*** Opening SOURCE EXTRACT ***

# 1990 Mercedes 814d Vario Sill Repair panels



## mrverytall (Sep 11, 2012)

I have just purchased a cracking Ex Military 814 panel van (Blank Canvas) it has only covered 34000 miles but has obviously spent most of its life sitting around. The Sills are on the turn in a number of areas and I am looking for some panels to repair them correctly. These vans are everywhere where do you all get bits from, they seem to fall between the non light van and not a lorry crack. This van is a keeper and I want to sort the rust before it sets in can any one help, also after bonnet, another question how do you get around the problem of the recesses in the body when fitting windows and finally does anyone know of any roof hatches that fit the louvers in the roof:tongue: ?? cheers Gavin


----------



## Funky Farmer (Sep 11, 2012)

*** Closing SOURCE EXTRACT ***
*** Opening AVAILABLE DATA ***

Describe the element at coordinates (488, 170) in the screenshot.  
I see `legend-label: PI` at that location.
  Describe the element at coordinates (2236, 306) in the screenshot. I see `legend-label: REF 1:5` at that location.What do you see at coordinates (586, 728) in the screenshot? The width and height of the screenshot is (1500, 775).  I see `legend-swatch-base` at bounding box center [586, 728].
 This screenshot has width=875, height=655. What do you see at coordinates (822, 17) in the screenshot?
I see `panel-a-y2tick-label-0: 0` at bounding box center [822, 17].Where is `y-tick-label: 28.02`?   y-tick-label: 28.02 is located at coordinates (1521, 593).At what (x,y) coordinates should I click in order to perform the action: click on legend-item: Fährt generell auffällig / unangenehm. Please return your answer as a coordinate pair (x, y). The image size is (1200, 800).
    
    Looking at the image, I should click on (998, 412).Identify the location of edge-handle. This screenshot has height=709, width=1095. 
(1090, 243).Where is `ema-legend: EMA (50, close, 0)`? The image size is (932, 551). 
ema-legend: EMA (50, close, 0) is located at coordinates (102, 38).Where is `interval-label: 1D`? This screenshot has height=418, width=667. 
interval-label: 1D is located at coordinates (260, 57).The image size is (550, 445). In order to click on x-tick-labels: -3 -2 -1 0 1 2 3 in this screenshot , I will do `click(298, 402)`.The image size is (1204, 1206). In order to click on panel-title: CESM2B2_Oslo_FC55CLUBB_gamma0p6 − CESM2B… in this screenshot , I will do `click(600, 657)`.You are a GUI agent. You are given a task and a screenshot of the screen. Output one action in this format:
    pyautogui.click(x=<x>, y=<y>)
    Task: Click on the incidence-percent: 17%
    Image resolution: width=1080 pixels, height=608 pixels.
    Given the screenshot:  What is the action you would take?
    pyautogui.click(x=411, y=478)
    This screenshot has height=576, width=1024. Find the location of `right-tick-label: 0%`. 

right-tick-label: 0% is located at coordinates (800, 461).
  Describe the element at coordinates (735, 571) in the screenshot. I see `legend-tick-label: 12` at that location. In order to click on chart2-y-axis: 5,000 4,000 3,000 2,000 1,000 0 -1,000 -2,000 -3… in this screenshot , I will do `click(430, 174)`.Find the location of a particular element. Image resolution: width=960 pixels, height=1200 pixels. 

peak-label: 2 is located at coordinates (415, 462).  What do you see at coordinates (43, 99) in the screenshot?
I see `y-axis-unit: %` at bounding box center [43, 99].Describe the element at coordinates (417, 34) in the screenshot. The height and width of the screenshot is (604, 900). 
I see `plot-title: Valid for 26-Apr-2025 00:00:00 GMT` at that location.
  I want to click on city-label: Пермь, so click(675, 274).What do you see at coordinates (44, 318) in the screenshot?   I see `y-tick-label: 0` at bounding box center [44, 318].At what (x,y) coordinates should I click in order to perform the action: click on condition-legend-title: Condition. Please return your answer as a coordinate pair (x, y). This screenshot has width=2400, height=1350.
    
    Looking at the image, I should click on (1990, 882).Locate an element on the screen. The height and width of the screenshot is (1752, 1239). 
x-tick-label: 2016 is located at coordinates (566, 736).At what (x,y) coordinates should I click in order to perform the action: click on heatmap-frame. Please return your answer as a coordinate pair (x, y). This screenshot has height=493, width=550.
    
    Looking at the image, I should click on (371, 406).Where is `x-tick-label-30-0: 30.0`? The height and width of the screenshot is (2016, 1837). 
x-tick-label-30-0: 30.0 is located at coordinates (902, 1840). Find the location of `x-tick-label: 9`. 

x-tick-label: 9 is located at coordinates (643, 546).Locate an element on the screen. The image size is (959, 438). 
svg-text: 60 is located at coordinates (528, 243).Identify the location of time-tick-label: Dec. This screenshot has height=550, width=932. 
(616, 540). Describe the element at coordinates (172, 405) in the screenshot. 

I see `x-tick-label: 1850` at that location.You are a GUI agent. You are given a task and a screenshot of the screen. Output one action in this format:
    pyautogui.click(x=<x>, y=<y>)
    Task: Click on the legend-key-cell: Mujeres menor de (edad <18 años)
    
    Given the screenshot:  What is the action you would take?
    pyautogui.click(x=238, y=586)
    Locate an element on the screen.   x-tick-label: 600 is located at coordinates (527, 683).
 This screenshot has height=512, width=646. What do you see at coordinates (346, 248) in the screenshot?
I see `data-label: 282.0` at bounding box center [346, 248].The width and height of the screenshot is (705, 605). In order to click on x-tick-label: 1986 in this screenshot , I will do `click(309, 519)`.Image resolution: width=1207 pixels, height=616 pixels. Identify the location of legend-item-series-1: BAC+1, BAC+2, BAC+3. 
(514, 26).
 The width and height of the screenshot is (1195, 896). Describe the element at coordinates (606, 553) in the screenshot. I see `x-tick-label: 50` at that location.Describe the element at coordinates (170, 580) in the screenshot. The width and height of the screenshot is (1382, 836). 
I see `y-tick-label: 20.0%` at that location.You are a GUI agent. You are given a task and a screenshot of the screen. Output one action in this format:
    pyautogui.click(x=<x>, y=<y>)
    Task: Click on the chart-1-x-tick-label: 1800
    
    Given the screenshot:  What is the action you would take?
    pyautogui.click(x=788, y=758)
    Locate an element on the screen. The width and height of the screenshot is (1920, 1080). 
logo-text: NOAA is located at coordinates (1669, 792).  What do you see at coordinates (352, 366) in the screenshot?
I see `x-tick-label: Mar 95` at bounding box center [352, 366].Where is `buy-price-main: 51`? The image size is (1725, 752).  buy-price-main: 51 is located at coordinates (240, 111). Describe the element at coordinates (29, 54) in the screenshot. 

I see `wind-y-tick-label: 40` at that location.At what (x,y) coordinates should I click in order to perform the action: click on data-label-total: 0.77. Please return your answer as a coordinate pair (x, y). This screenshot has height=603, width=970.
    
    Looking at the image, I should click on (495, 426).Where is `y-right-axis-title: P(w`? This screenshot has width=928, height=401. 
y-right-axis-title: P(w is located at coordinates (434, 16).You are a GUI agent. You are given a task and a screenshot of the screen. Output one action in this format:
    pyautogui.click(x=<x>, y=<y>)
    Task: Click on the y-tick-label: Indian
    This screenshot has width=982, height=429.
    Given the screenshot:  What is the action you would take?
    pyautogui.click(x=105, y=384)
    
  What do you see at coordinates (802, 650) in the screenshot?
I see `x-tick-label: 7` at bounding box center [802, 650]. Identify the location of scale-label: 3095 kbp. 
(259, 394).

*** Closing AVAILABLE DATA ***

BRIEF>
Carry on the forum thread about sill repair panels for the 1990 Mercedes 814d Vario from the point where it stops. The listing is not needed here.

RESPONSE TO THE EXERCISE>
Hi and :welcome:

You will find a lot of help here Motorhome Problems I hope you get some answers
Pete


----------



## ellisboy (Sep 11, 2012)

:welcome: To the site! Sounds likea nice project. Any roof light can be made to fit.You need to pack out the corrugations with strips of upvc and Sika ,it's quite easy to do.Have a look at my build blog there's a thread about it on there somewhere.


----------



## Guernsey Donkey (Sep 11, 2012)

Hi Gavin and :welcome: - :goodluck: with the van, hope all goes well.


----------



## Robmac (Sep 11, 2012)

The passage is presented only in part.